Tier-3 is the highest level in the UK Dementia Training Standards Framework (originally Skills for Care 2018, updated 2022). Tier-1 is general awareness (any care worker should have it). Tier-2 is dementia-specific role training (a domiciliary carer who works with dementia clients). Tier-3 is for senior staff and dementia leads — covers complex behaviour management, end-of-life dementia care, supporting families through diagnosis and decline, and leading clinical interventions. Oath Healthcare’s policy is that every senior carer on a dementia placement has at least Tier-2, with the named lead carer at Tier-3. The practical difference Tier-3 makes: ability to recognise and respond to specific symptom patterns (Lewy body fluctuation, frontotemporal disinhibition, vascular step-down events), ability to coach the family on dementia communication, and ability to predict and prepare for the next stage of progression.

How does dementia home care differ from a care home?

Beyond the general home-care vs care-home differences (1:1 vs 1:6–8 staffing, familiar environment, lower transition stress), dementia-specific differences are: (1) environmental continuity is more important for dementia than for any other condition — moving home in advanced dementia frequently causes 4–6 weeks of acute confusion (“transfer trauma”) and accelerates cognitive decline; (2) routine is preserved — care home schedules are organisational; home care schedules are personal; (3) fewer trigger interactions — care home environments expose people with dementia to multiple new faces, voices and noise that can drive agitation; (4) family role remains central — family can drop in any time, eat together, take their loved one out without arranging permission. Where care homes win for dementia: a wider social/group activity programme (singing groups, reminiscence sessions), on-site clinical staff for complex behavioural management, and respite for the family. Many UK families now use blended models: live-in dementia care at home with regular day-care attendance for socialisation.

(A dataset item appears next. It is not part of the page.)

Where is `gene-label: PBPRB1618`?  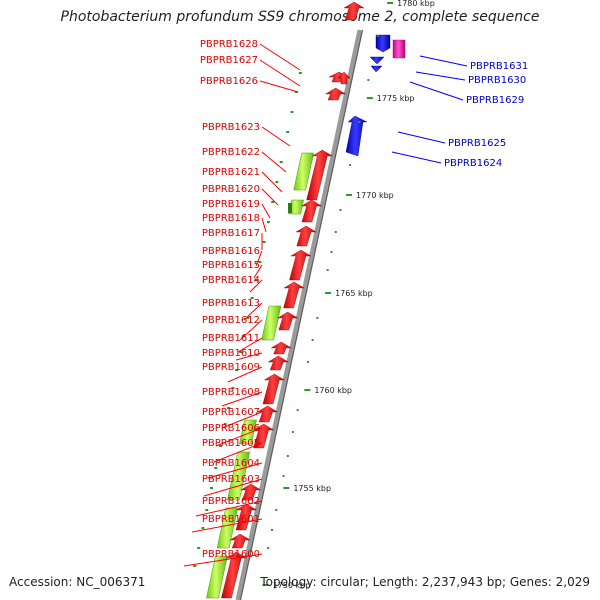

Should I tell my parent they have dementia?

This is a deeply personal decision and clinical opinion is divided. The arguments for telling: (1) the person retains the right to know their own diagnosis; (2) early-stage awareness allows them to participate in decisions about their care, finances, advanced directives, lasting power of attorney; (3) it can reduce anxiety (“I’m not going mad — this has a name”); (4) it allows access to support groups and treatment (medication is most effective in early stages). Arguments against: (1) in mid/late dementia, the person may not retain the information — repeating the diagnosis can re-traumatise them daily; (2) the diagnostic conversation can cause acute distress; (3) some cultures and families have a different relationship with diagnostic disclosure. The current best-practice approach (Alzheimer’s Society 2023 guidance): tell early, support fully, follow the person’s lead later. If your parent already has memory loss, ask the GP or a dementia clinical nurse specialist to lead the conversation with you. Once told, focus on living well rather than the disease label.

When do you need overnight care for dementia?

Overnight dementia care typically becomes necessary when one of these patterns emerges over a sustained period (2+ weeks): (1) night-time wandering — getting up disoriented, trying to leave the house, looking for deceased relatives; (2) night-time toileting needs — multiple toilet visits per night with falls risk; (3) sundowning extending into the night — severe confusion or agitation past 10pm; (4) medication that must be administered overnight (e.g. Parkinson’s-related dementia, where missed doses cause acute decline by morning); (5) family carer burnout — the spouse or daughter has been doing nights for weeks/months and is at breaking point. Two options apply: sleeping nights for occasional intervention (carer sleeps in the home, woken if needed up to twice/night); waking nights for regular intervention (carer awake all night). For many dementia families, blended care works best: visiting carers during the day plus a sleeping-night carer, or a full live-in carer. The decision point is often: “we can no longer get a full night’s sleep ourselves” — that’s the signal.